El nombre Isaac comparte raíz con la palabra que, en hebreo, designa la risa. La historia de Abraham, Sara y su hijo está llena de ironías y giros insospechados. Dios hace una promesa, pero una serie de obstáculos paracen hacer imposible su cumplimiento. Pero, como vemos, Dios muestra una buena dosis de humor a la hora de resolver las dificultades. Sara así lo percibe.

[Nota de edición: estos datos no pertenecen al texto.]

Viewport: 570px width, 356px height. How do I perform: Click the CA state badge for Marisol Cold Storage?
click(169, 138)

Cuando el niño de la promesa nace, otro problema emerge. Agar, la esclava de Sara, ya tiene un hijo, el primer nacido de Abraham. Como Abraham no creía que Sara le daría un hijo, concibió a Ismael de su sirvienta Agar, una mujer egipcia.

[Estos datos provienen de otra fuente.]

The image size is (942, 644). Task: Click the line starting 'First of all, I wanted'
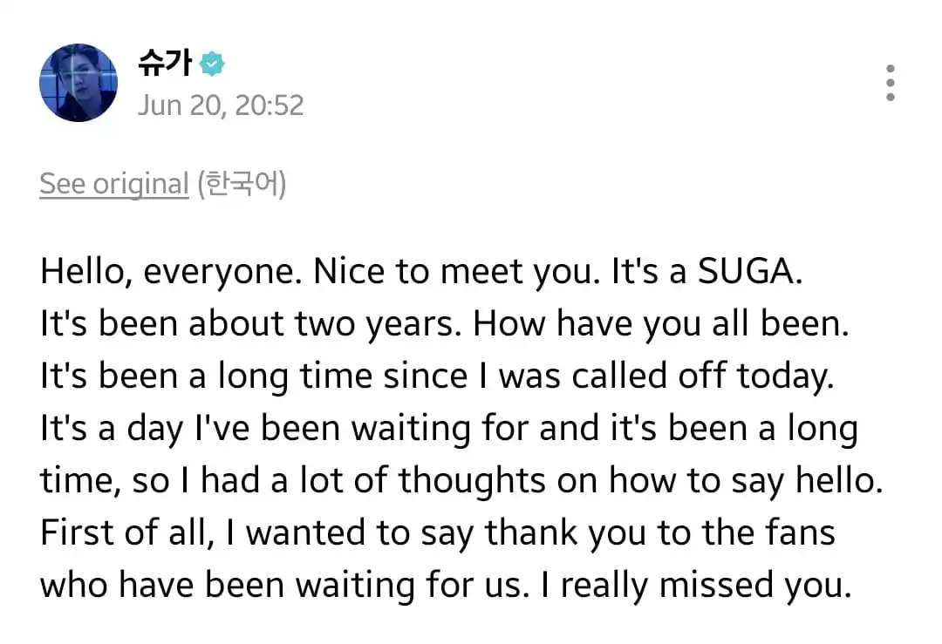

Y ahora nos encontramos ante una disputa familiar: Abraham ama a sus dos hijos. A ambos. Agar estaba orgullosa por ser fértil, se vanagloriaba de ello y esto enfurecía a Sara, que odiaba a su criada. Pero ahora Sara es madre de un hijo legítimo de Abraham, y no quiere a Ismael.

Quizás lo que dispara su enfado es ver a ambos niños jugando juntos. Es de notar que, siendo Abraham el padre y el que les da nombre y posición, Sara hable desde la perspectiva materna: dice su hijo y mi hijo, como enfatizando la confrontación entre ambas mujeres.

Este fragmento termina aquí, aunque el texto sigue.